(Records from a data collection)
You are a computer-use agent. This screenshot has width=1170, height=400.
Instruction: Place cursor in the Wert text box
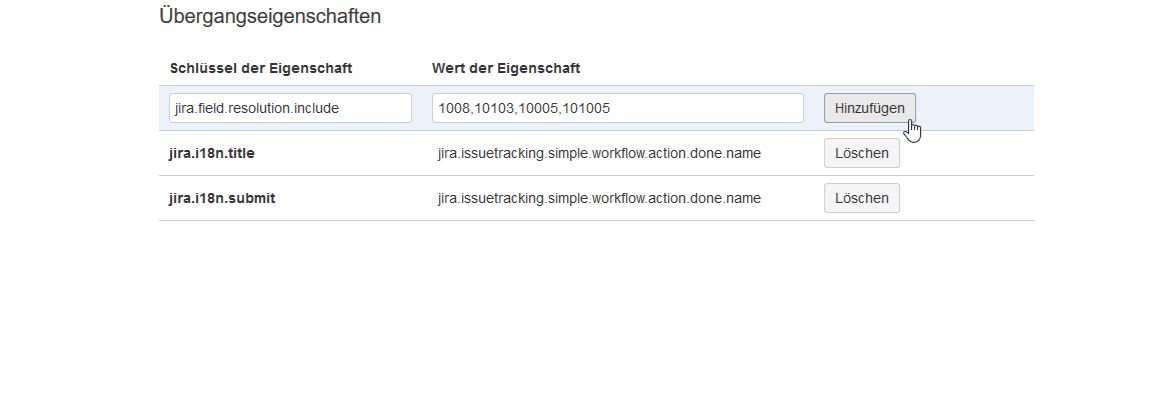pos(617,108)
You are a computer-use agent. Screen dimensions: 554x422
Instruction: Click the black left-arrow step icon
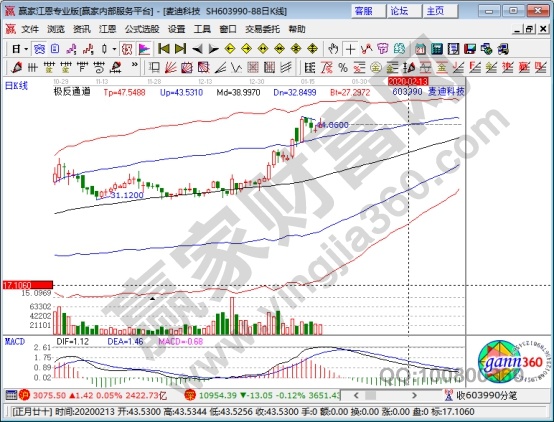[x=197, y=49]
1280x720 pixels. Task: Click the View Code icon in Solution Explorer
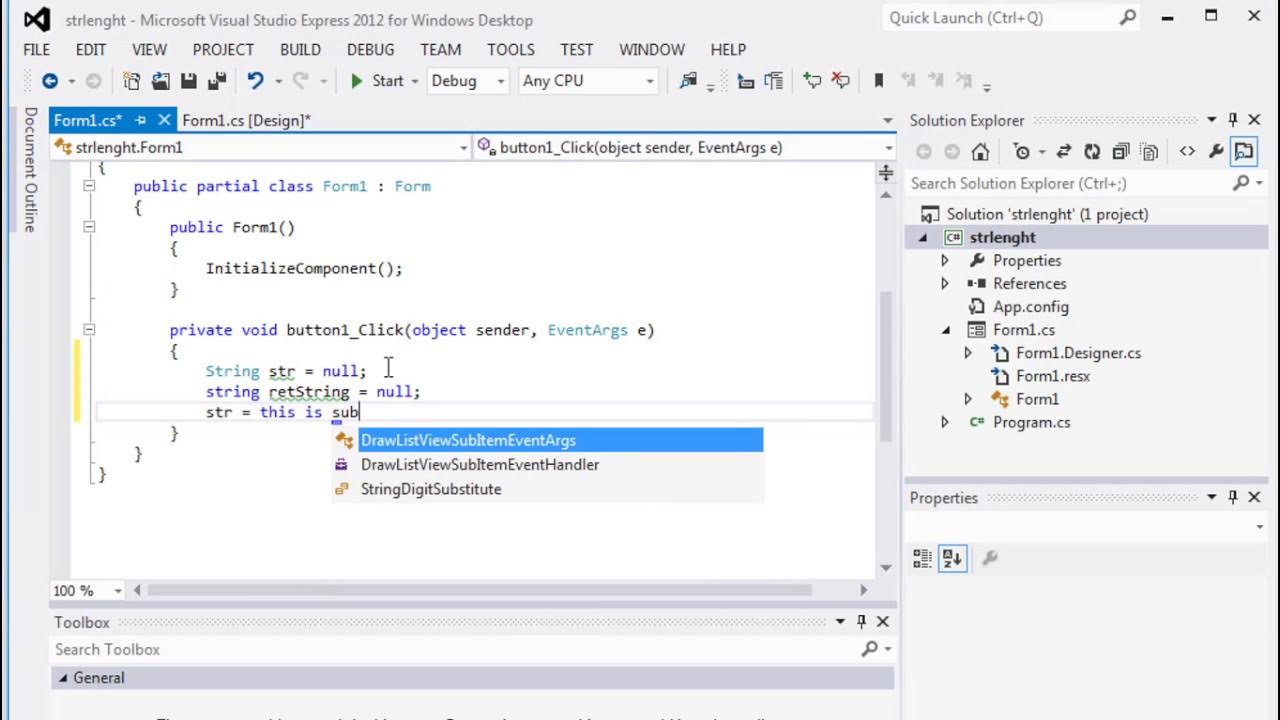pyautogui.click(x=1187, y=152)
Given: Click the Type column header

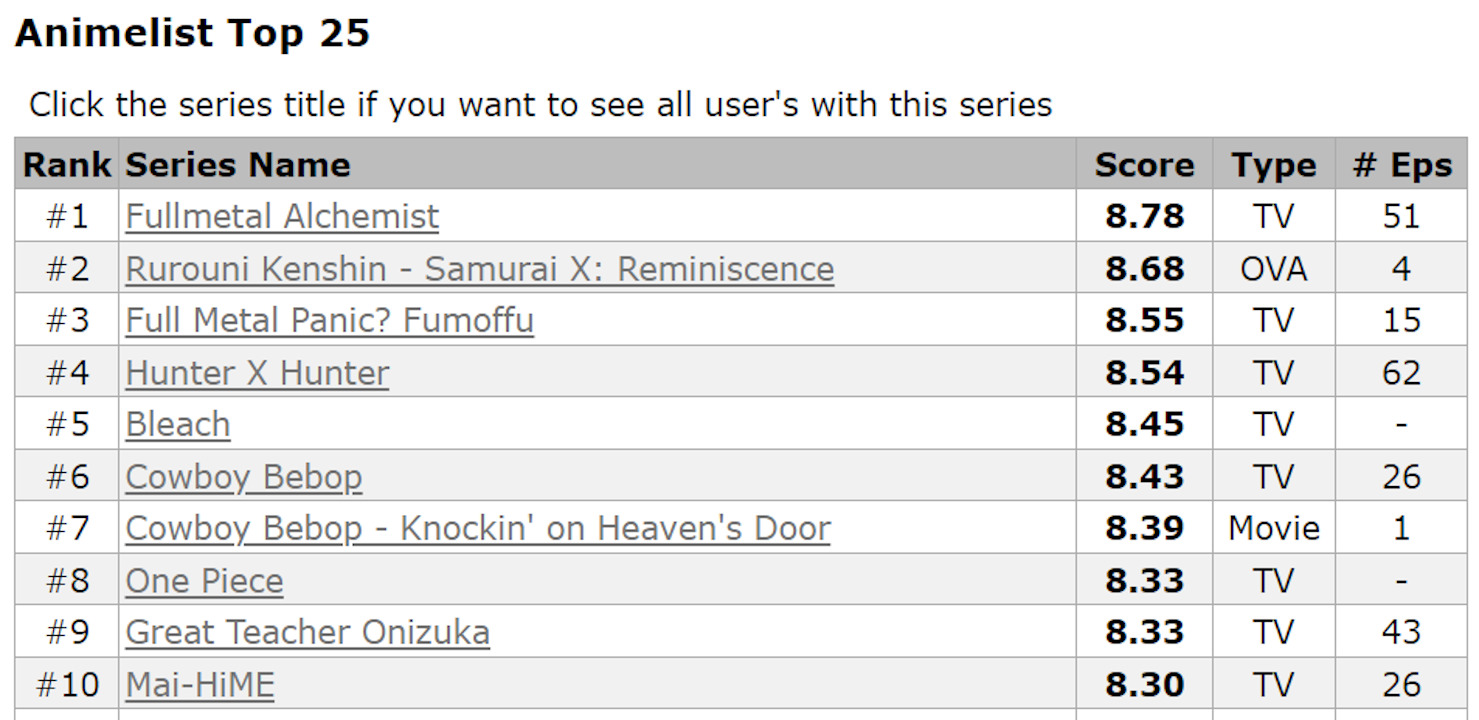Looking at the screenshot, I should [1273, 165].
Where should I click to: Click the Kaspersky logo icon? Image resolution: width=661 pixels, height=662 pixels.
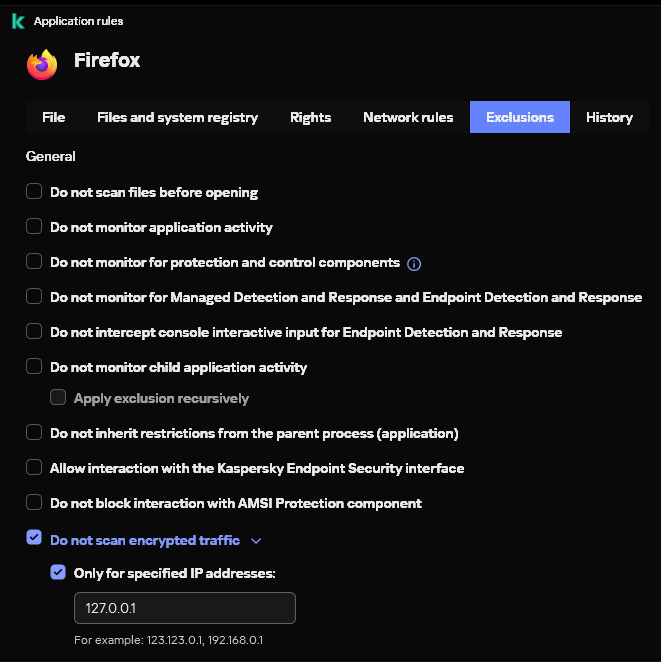(x=18, y=20)
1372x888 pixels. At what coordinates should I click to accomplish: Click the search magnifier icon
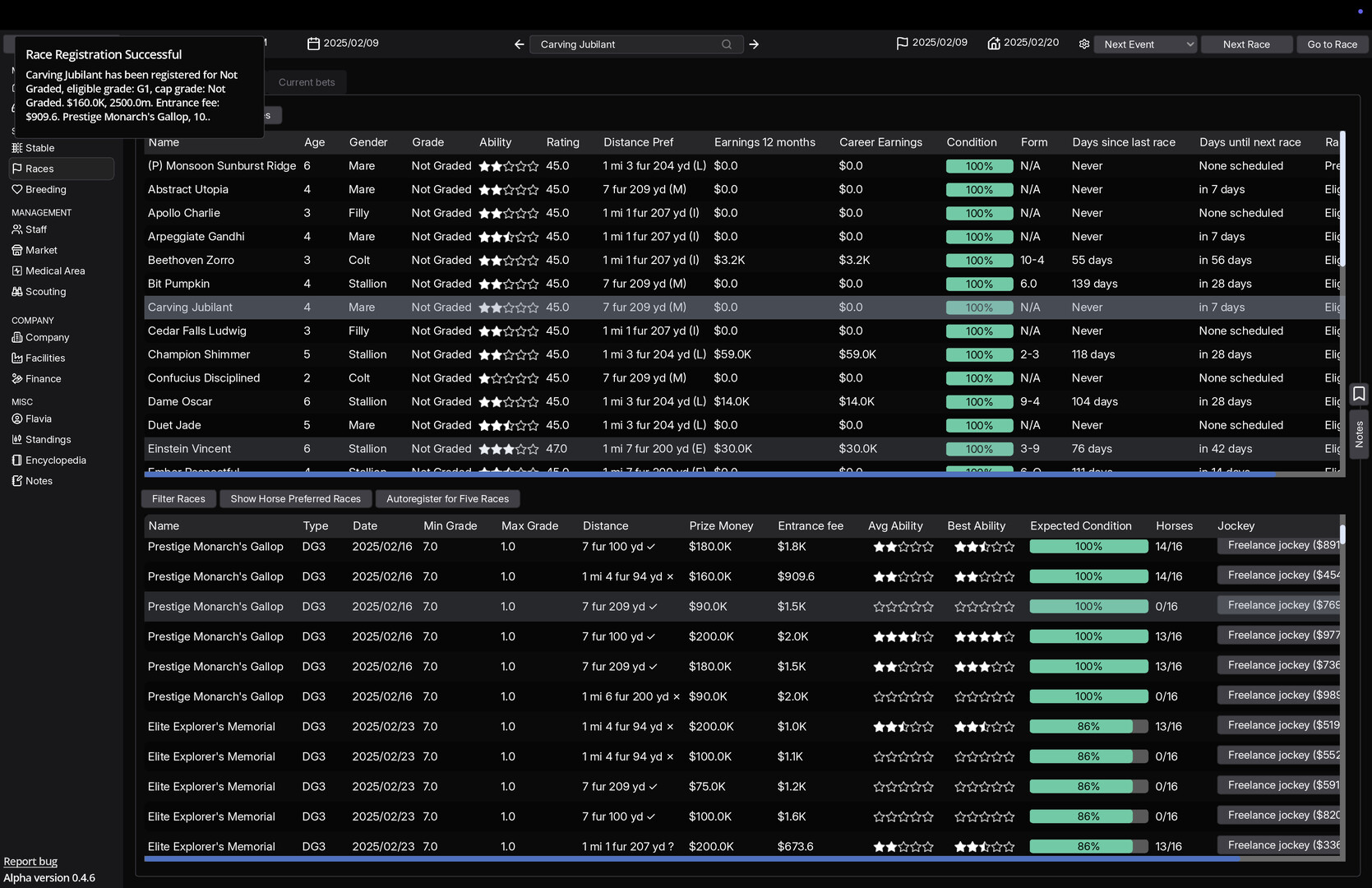[727, 44]
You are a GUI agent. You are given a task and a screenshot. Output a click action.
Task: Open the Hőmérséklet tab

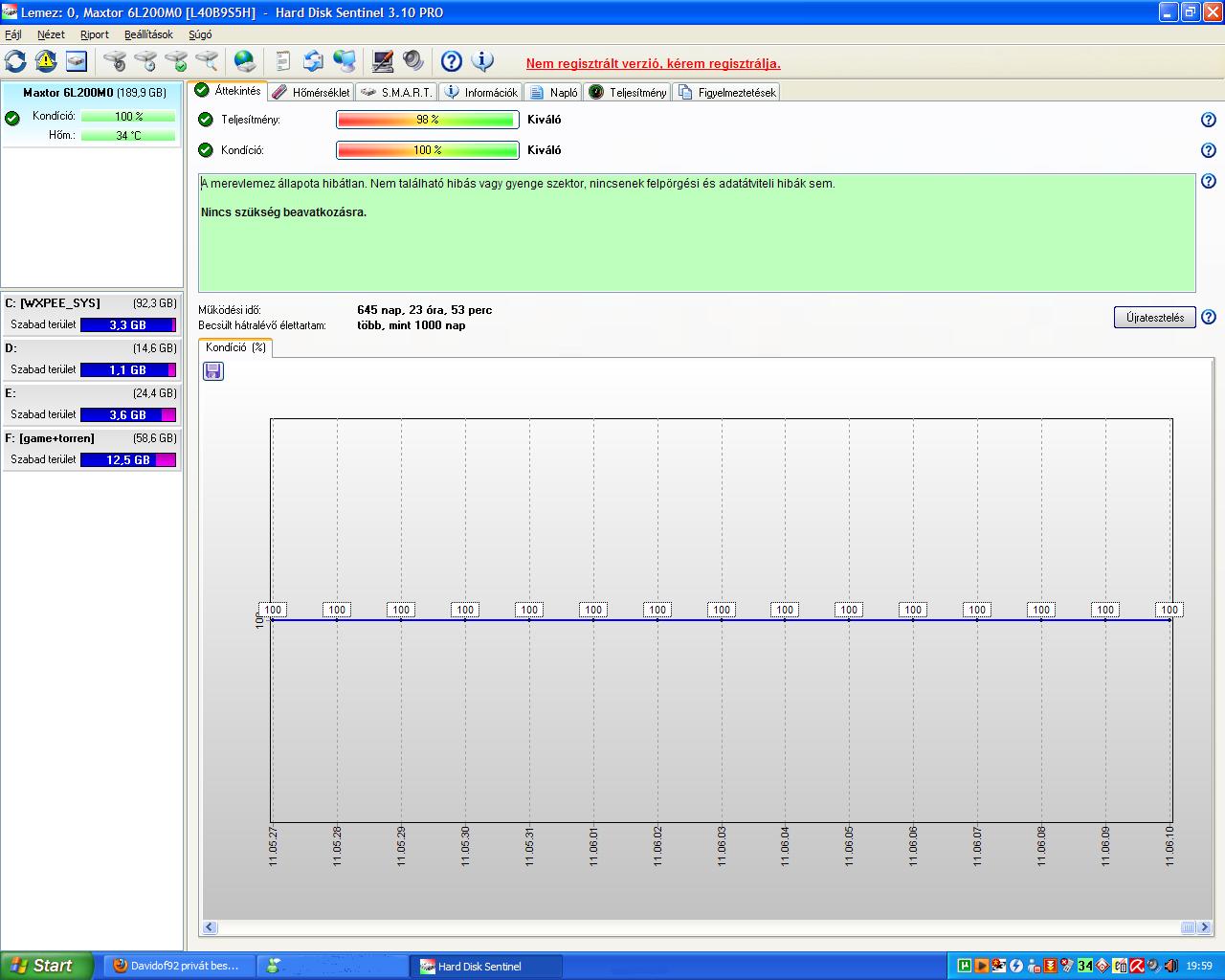pos(312,93)
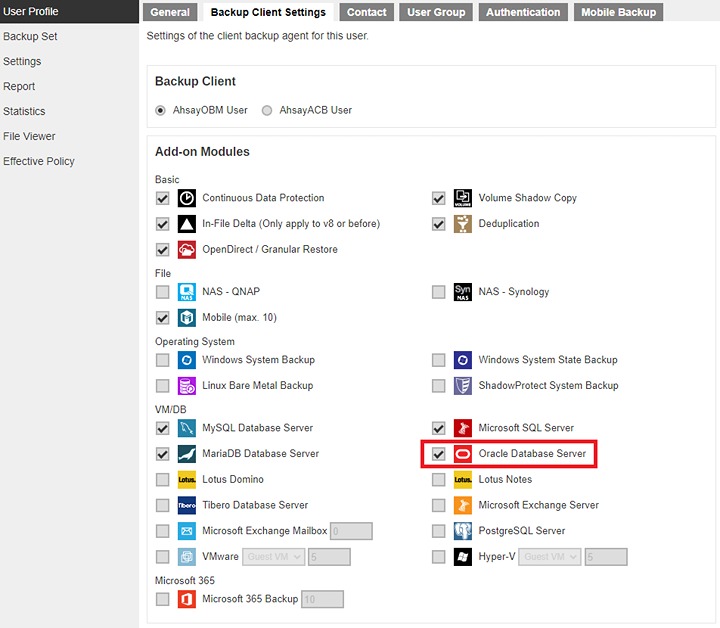The height and width of the screenshot is (628, 720).
Task: Expand the Hyper-V Guest VM dropdown
Action: point(549,557)
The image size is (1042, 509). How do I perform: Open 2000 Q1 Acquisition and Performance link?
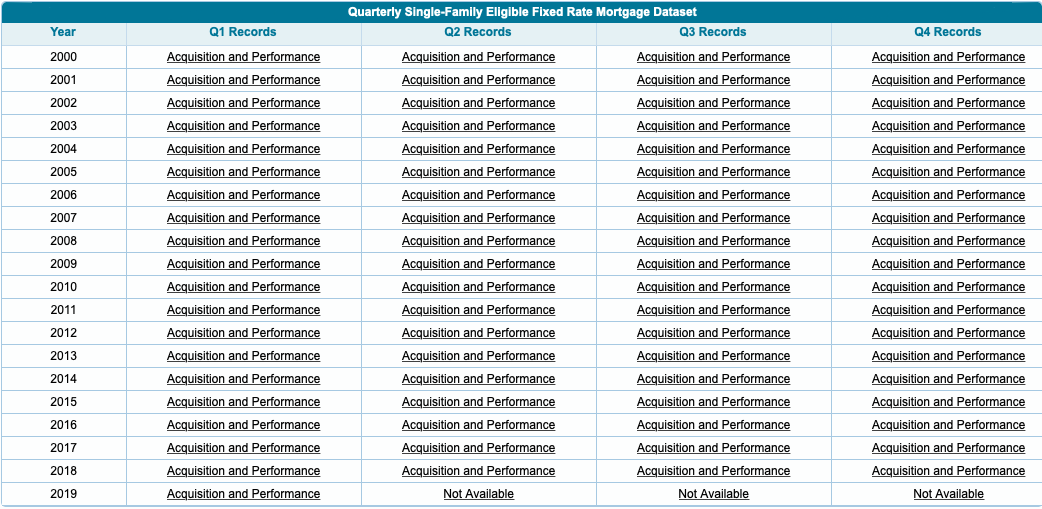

▶ ACTIVITY
Once you find the string "computer" in a line of the records, copy that line.

▶ REPLY
You are a computer-use agent. This screenshot has width=1170, height=400.
You are a computer-use agent. Screen dimensions: 554x422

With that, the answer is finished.